Mikel leaves Chelsea for China
Nigeria captain John Obi Mikel announced on Friday he is leaving English Premier League leaders Chelsea to join Chinese side Tianjin TEDA.
He is the latest star to head to the Chinese Super League, after the high-profile signings of Chelsea team-mate Oscar by Shanghai SIPG and Carlos Tevez by Shanghai Shenhua in recent weeks.
Midfielder Mikel has not featured at all for Chelsea under manager Antonio Conte, who took over in July.
"After 10 years, 374 appearances and 11 trophies, it is time for me to say goodbye," Mikel said in a letter posted on his Twitter account.
"I haven't featured as much this season as I would have liked, and at 29 I still have many years in the game ahead of me.
"With this in mind, I feel now is the time to seek a new challenge.
"I'm delighted to be joining Tianjin TEDA FC in China, at a time that the Chinese Super League is really taking off.
"I look forward to helping Tianjin TEDA FC continue to grow both on and off the pitch in the next few years."
In his farewell letter, Mikel reflected on his career at the Blues.
"I joined Chelsea as a 19-year-old kid from the Norwegian Premier League, making my debut in the Community Shield," he said.
"I say goodbye as a champion of England, a champion of Europe, and proud captain of my national team."
Mikel gave no details about the contract he's signed.
Brazilian midfielder Oscar, 25, landed in Shanghai on Monday for a reported Asian transfer record 60 million euros ($63 million) deal.
China ordered a clampdown on Thursday on the mega sums being shelled out on foreign football stars after the high-profile signings of Oscar and Tevez, reportedly now the highest paid player in the world commanding 38 million euros a season.

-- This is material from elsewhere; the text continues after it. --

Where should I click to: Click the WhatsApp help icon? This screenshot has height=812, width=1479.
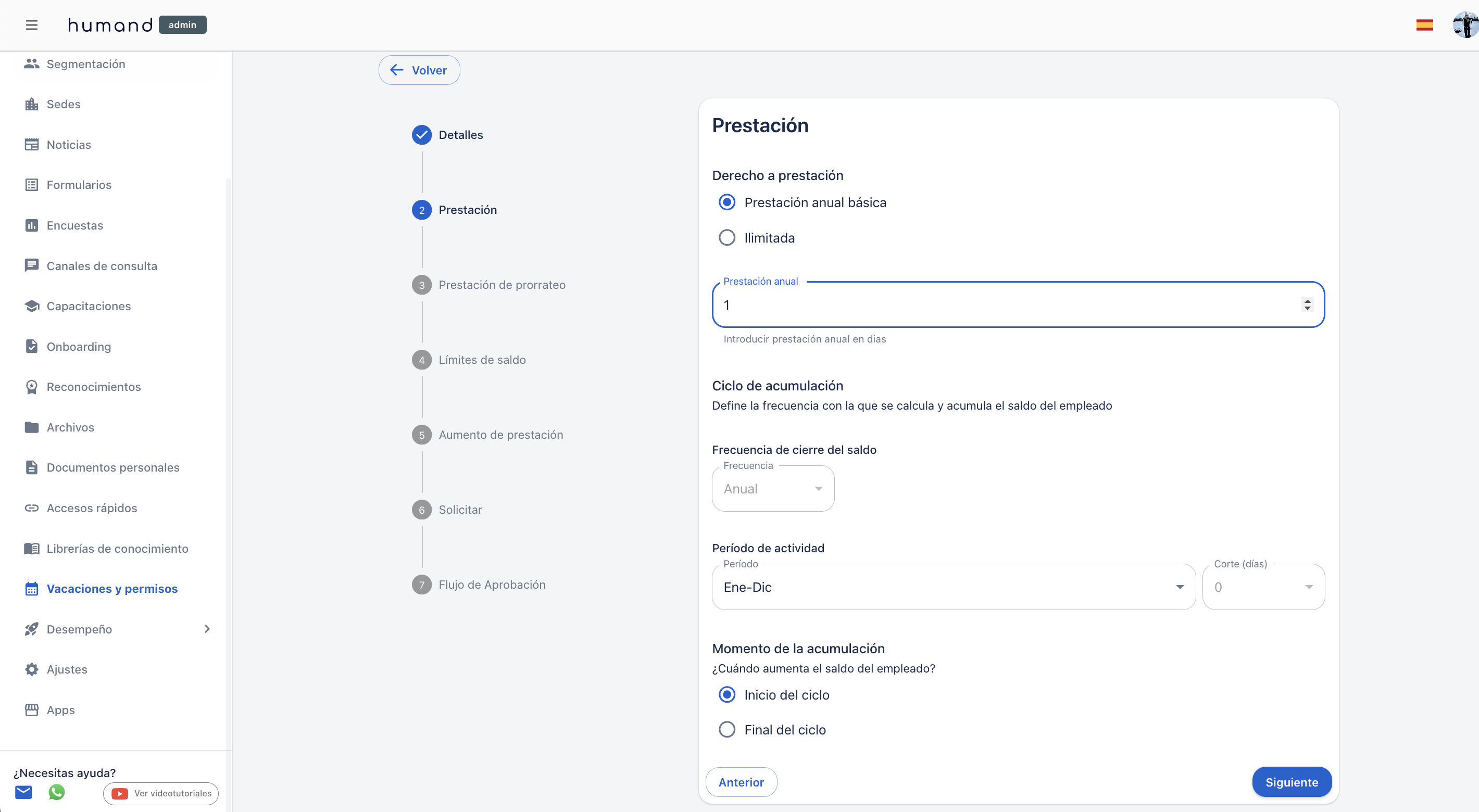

There has to be action against "irrational investment" and the government will "regulate and restrain high-priced signings and make reasonable restrictions on players' high incomes", a state General Administration of Sport spokesman warned.
Insolvent clubs could be kicked out of China's Super League, which has been spending more than the English Premier League in recent transfer windows to draw top names.